Segundo integrantes da oposição, a inclusão da votação foi confirmada após articulação conduzida por Motta. A expectativa já vinha crescendo desde a semana anterior, sobretudo após o julgamento do ex-presidente Jair Bolsonaro e de outros sete réus no Supremo Tribunal Federal (STF). Todos foram condenados pela 1ª Turma da Corte, com exceção do ministro Luiz Fux, que votou pela absolvição.

A oposição aposta que a análise da urgência da anistia é um passo estratégico para acelerar o debate sobre o perdão aos investigados.
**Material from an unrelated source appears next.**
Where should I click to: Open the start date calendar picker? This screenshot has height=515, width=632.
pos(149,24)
O movimento ocorre em um cenário de forte pressão política após as condenações e amplia a discussão sobre o alcance do projeto.
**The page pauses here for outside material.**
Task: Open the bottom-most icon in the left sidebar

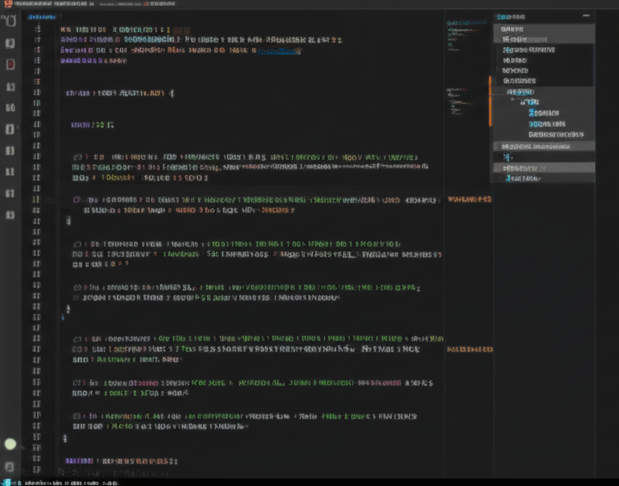Action: [x=10, y=466]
O texto apresentado pela oposição prevê o perdão de condenações, inquéritos e inelegibilidades referentes a atos praticados desde 2019. Na prática, a medida poderia atingir não apenas os investigados pelos eventos de 8 de janeiro de 2023, mas também beneficiar Bolsonaro e outros envolvidos em processos ligados a manifestações políticas.

Âmbito da proposta

De acordo com o projeto, a anistia abrange não apenas sanções penais, mas também multas, indenizações, inelegibilidades e restrições de direitos impostas tanto pelo Judiciário quanto por órgãos administrativos. Além disso, os efeitos se estenderiam a inquéritos do STF e a procedimentos em tramitação no Tribunal Superior Eleitoral (TSE), especialmente aqueles conduzidos pela Assessoria de Enfrentamento à Desinformação.
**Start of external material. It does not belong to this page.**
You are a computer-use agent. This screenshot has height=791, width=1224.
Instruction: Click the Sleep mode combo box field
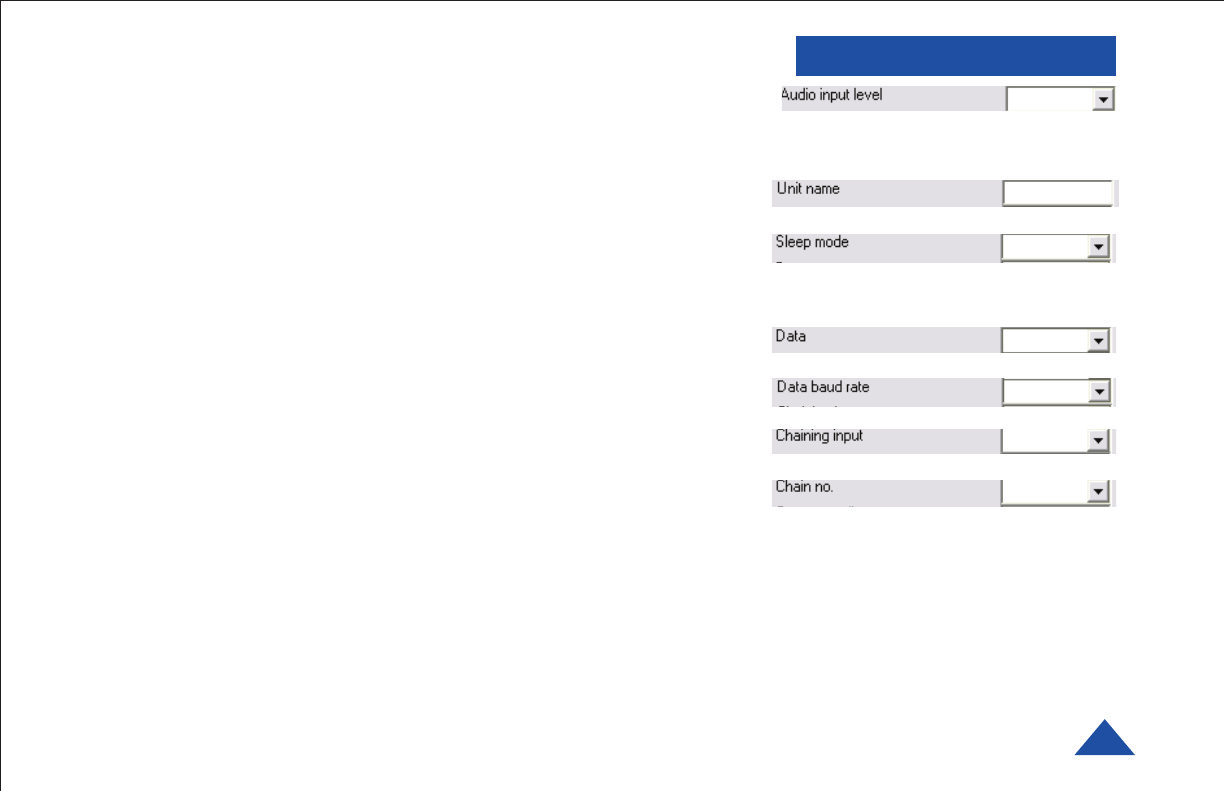[1055, 247]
O projeto é explícito ao mencionar manifestações públicas, como os acampamentos em frente a quartéis e os atos ocorridos em 8 de janeiro, como situações que seriam alcançadas pela medida. Caso aprovado, significaria o arquivamento de processos judiciais e administrativos relacionados a esses episódios.

Articulação política em torno da anistia

Na semana anterior à reunião, Motta havia se encontrado com o líder do Partido Liberal, deputado Sóstenes Cavalcante (RJ), para tratar do andamento da proposta. A oposição já demonstrava interesse em acelerar a votação da urgência da anistia, especialmente após o julgamento no STF.

O movimento dos parlamentares reforça a tentativa de reorganizar o debate no Congresso, destacando a pressão por uma solução que contemple os investigados e condenados em ações relacionadas a manifestações políticas desde 2019.